王勇凑上来,抹了一把脸上的汗,有些不敢相信自己的耳朵。
“统领,这差事要是没人管,那帮地痞流氓还不得翻了天?”
林凡指了指朱雀大街的方向。
“翻天就翻天,谁让国库空虚呢。”
“回屋睡觉,什么时候银子到了,什么时候再出门巡街。”
当天下午,京城的治安就出了漏子。
没了靖夜司的黑衣校尉在街上晃悠,那些原本缩在阴沟里的耗子全钻了出来。
东城王侍郎家的后院墙被人抠了砖,丢了三千两银子。
西城李大人的轿子在路口被人掀了,轿帘子都被扯去当了抹布。
张德贵正坐在家里发愁,他刚收到的几箱老山参,在半道上被人劫了。
劫匪临走前还给他留了个话:没官差管,咱们也得吃饭。
到了傍晚,林凡正蹲在定远侯府后院烤着红薯。
玄七急火燎原跑进来,嘴里喊着:“统领,那帮老家伙来了!”
林凡翻了翻红薯皮,没抬头。
“来几个人?”
“兵部的、户部的、还有御史台的,搁大门口哭丧呢。”
林凡擦了擦手,换上一身洗得发白的旧布衣,慢悠悠地走到前厅。
张德贵这会儿脸色比苦瓜还难看,官帽歪在后脑勺上,嗓子都喊哑了。
“林侯爷!这京城乱成马蜂窝了,你倒是管管呐!”
户部那个老头也跟着抹眼泪,手里攥着个被抢剩下的空荷包。
“我那小孙子的满月礼,刚进城就被抢了,这可是王法之地呀!”
林凡斜着眼瞅他们,顺手在大腿上挠了挠。
“王法也得吃饭呐。”
“张大人,早起你不是说国库空虚,让我自筹吗?”
“我这人嘴笨,想不出自筹的招儿,只能把买卖都停了,回家省口嚼头。”
张德贵听得嘴角直抽抽,指着外头喧闹的大街。
“那靖夜司呢?你那三千精锐怎么一个都不见影?”
林凡叹了口气,把双手摊开,掌心里全是黑灰。
“没钱发工资,兄弟们都罢工了。”
“这会儿估摸着正蹲在护城河边钓鱼呢,你要不去那儿找找?”
百官们面面相觑,谁都知道这是林凡使得绊子,可谁也没法子。
张德贵从怀里掏出那张公文,咬着牙撕了。
“林侯爷,预算我回部里再给你想法子,原定的一百万两,一分不少!”
林凡摇了摇头,伸出三根手指。
“那是上午的价格。”
“现在这行情涨了,我不光要原定的预算。
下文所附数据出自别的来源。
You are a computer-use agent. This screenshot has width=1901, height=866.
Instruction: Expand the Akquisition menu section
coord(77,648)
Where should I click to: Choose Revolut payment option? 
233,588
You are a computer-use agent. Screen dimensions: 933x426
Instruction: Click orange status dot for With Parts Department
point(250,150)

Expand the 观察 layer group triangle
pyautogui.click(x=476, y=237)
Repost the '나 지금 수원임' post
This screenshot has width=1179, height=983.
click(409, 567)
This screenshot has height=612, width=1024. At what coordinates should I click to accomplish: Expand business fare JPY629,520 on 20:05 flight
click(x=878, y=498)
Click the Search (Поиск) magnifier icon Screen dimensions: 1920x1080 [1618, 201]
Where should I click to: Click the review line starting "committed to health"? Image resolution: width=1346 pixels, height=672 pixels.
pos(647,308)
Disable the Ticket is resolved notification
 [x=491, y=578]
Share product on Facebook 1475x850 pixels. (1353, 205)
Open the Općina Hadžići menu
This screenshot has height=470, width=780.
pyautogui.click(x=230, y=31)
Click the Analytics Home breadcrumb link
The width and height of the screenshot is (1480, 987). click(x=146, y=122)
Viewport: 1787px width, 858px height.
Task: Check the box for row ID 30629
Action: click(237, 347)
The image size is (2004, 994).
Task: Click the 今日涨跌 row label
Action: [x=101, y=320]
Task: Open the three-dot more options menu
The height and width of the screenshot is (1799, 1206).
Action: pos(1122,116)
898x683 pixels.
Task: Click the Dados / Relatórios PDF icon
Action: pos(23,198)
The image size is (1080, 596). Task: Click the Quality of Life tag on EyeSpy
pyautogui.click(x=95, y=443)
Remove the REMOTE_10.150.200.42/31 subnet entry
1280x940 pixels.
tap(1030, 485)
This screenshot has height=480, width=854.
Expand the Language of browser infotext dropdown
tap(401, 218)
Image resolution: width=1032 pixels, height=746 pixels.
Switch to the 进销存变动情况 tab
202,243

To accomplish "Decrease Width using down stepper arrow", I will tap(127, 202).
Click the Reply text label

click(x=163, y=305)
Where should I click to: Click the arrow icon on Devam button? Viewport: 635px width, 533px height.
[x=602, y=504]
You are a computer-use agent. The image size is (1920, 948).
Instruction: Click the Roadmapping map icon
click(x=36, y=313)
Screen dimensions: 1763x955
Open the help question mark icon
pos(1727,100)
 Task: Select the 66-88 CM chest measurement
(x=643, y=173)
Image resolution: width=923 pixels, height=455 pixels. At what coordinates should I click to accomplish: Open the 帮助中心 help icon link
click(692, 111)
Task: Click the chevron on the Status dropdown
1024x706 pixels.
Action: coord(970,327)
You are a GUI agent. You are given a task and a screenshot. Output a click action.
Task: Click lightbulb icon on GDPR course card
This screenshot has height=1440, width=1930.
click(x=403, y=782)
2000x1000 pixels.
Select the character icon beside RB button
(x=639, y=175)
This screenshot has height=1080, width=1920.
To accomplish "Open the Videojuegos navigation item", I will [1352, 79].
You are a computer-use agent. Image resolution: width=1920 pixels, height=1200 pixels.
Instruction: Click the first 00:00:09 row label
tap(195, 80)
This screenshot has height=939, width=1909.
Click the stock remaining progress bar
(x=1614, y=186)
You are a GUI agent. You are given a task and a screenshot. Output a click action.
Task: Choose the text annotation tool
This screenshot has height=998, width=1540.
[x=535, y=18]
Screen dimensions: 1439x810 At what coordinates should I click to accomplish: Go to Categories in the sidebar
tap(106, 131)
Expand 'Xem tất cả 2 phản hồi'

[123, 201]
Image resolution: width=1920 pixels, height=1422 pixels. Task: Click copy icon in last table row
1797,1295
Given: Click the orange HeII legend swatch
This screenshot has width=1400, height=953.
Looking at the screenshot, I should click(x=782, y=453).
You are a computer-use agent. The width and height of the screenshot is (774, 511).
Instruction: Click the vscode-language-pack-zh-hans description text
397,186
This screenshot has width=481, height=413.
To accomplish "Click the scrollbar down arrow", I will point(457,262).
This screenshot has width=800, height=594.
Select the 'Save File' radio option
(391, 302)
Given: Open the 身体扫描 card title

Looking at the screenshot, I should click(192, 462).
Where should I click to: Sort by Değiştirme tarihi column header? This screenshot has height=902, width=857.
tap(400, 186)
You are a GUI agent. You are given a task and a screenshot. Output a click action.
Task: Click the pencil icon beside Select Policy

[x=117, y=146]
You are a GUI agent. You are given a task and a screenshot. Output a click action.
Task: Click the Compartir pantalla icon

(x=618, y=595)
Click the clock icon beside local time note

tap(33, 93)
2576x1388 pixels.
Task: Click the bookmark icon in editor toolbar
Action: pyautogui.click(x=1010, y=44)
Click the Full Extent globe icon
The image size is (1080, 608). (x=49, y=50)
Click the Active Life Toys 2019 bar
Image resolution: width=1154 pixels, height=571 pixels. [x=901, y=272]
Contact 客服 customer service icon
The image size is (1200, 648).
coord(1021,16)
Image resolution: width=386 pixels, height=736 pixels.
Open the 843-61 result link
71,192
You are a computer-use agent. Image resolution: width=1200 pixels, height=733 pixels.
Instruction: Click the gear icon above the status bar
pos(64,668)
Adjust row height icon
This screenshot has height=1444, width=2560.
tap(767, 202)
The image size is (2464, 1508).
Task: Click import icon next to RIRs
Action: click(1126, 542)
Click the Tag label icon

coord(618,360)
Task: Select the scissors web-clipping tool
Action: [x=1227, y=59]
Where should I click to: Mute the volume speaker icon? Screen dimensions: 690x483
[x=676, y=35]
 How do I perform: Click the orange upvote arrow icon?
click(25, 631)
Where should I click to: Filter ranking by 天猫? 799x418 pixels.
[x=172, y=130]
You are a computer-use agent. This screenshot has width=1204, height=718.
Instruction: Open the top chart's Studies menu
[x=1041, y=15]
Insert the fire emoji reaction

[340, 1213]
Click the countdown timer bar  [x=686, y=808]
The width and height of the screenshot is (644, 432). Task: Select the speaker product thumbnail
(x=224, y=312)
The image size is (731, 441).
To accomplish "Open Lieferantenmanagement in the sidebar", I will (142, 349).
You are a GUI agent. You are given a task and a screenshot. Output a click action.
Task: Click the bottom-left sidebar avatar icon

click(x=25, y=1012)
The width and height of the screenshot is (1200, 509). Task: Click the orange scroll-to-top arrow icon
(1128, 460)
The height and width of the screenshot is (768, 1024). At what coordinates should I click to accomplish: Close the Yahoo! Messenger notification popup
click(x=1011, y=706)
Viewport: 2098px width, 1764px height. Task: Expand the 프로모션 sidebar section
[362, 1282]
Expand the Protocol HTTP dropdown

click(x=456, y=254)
”
“兵部尚书那个位置空了挺久,我觉得我的人能坐。”
张德贵眼珠子差点瞪出来,指着林凡的鼻子吼。
“你这是勒索!尚书位子是陛下定的!”
林凡没理他,又竖起两根指头。
“京郊那五座铁矿,以后出的铁水,得先紧着定远侯府的兵甲。”
户部老头急了,直拍大腿。
“那是国家的命脉!林凡,你别太过分!”
林凡冷笑一声,转头就往后院走。
“既然各位没诚意,那咱就继续休假。”
“反正我那米行里还有点陈米,饿不死。”
张德贵瞅着林凡那背影,想起自己刚被劫走的那几箱山参,心疼得直滴血。
他回头瞅了瞅那一圈被抢得灰头土脸的同僚,大伙儿全在偷偷点头。
“行!铁矿归你,位置……位子我们联名举荐!”
张德贵扯着嗓子喊,生怕林凡听不见。